Cuba–Palestine relations refers to the bilateral relations between Cuba and Palestine. Palestine has an embassy in Havana.

== Timeline ==
In the UN General Assembly vote on the resolution to partition Mandatory Palestine, on 29 November 1947, Cuba voted against the resolution. The reason for this was "because they could not be a party to the coercion of the majority in Palestine." The Cuban delegation reported that it was pressured to vote yes.

In 1973, Fidel Castro announced at the fourth summit of the Non-Aligned countries in Algeria the severance of diplomatic relations with Israel and the recognition of the Palestine Liberation Organization (PLO). The next year, following his speech to the UN in New York, Yasser Arafat visited Cuba for the first time, where the leader of the PLO was received as a head of state, and subsequent to which a permanent PLO diplomatic office was established in Havana.

== Cuba and the Palestinian National Movement ==

During the 1970s and 1980s, Cuba expressed strong support for the unfolding Palestinian national movement, largely due to its own experiences combating colonialism.
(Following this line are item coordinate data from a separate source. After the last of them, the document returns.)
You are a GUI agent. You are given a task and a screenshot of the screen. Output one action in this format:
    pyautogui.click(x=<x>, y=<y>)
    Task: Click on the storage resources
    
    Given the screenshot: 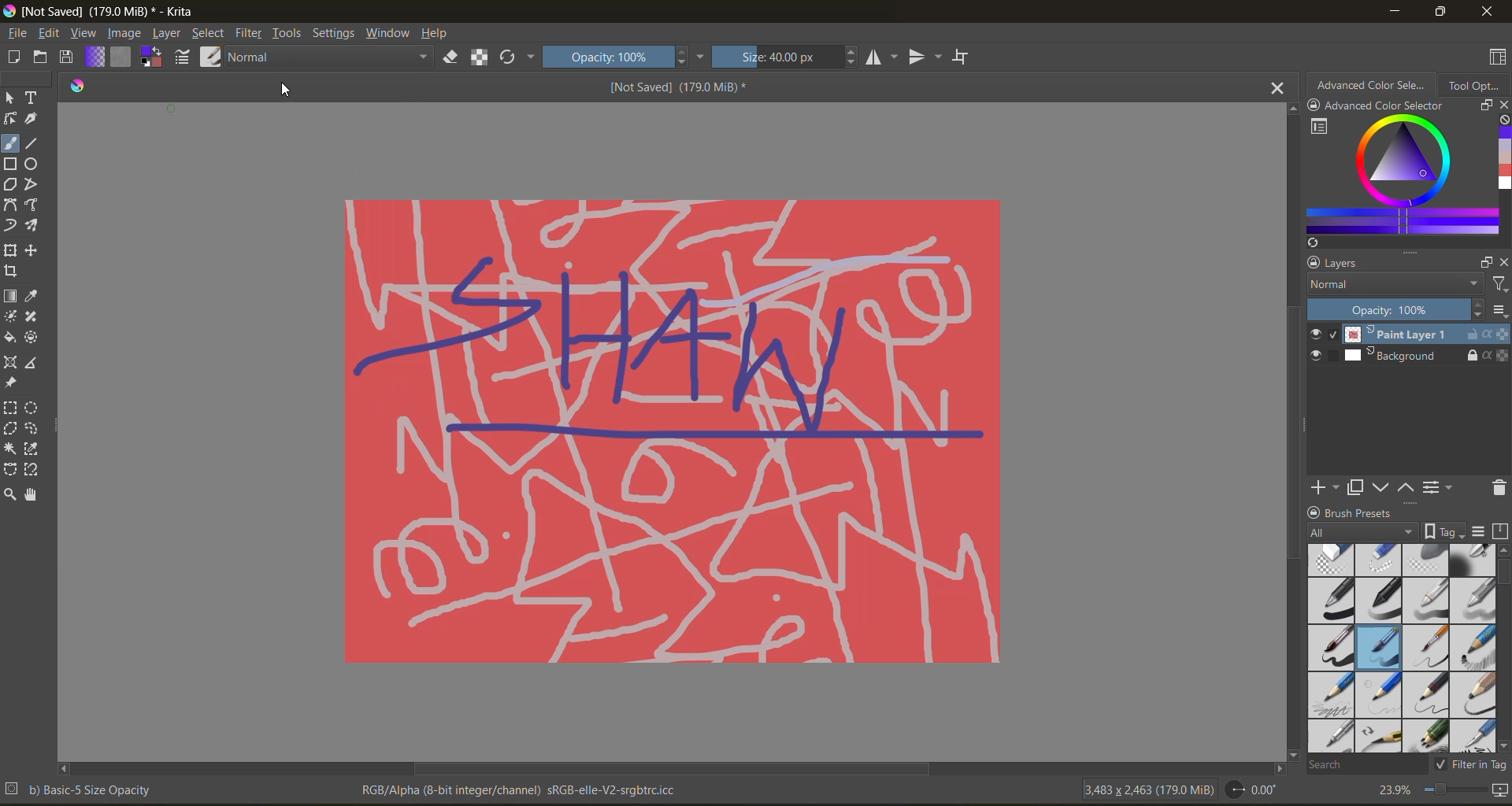 What is the action you would take?
    pyautogui.click(x=1501, y=534)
It was for this reason that Cuban leaders, specifically Fidel Castro, felt a growing sense of solidarity toward Palestine and its indigenous people. At the 1973 Non-Aligned Movement summit in Algeria, Castro cut diplomatic ties with Israel while simultaneously declaring the PLO as the legitimate voice of the Palestinian people.

OSPAAAL, the Organization of Solidarity with the Peoples of Africa, Asia, and Latin America, was a group based in Havana that used art as a way of visualizing global struggles. In the case of Palestine, they elevated its struggle against colonialism by repeatedly depicting Palestinian fighters on posters and pamphlets. These depictions typically paired Palestine with other anti-colonial struggles, such as Vietnam and Angola, emphasizing a shared narrative of resistance against imperialism. OSPAAAL's messaging reflected Cuba's broader ideology that this resistance was not isolated but part of a transcendent movement occurring throughout the Global South.

This support interconnects to Cuba's broader commitment to Third Worldism, a Cold War ideological movement spearheaded by countries newly independent within Africa, Asia, and Latin America. Its focus revolved around anti-imperialist struggles and the rejection of both Western and Soviet influence. Cuba's support for Palestine fit into the broader strategy of South–South cooperation, referring to the collaboration of countries in the Global South unifying in their desire to remain independent of global superpowers. Through Cuba's allegiance to, and positioning of, Palestine within a broader framework of liberation struggles, Cuba helped to advance Palestine's image as a key symbol of anti-colonial resistance.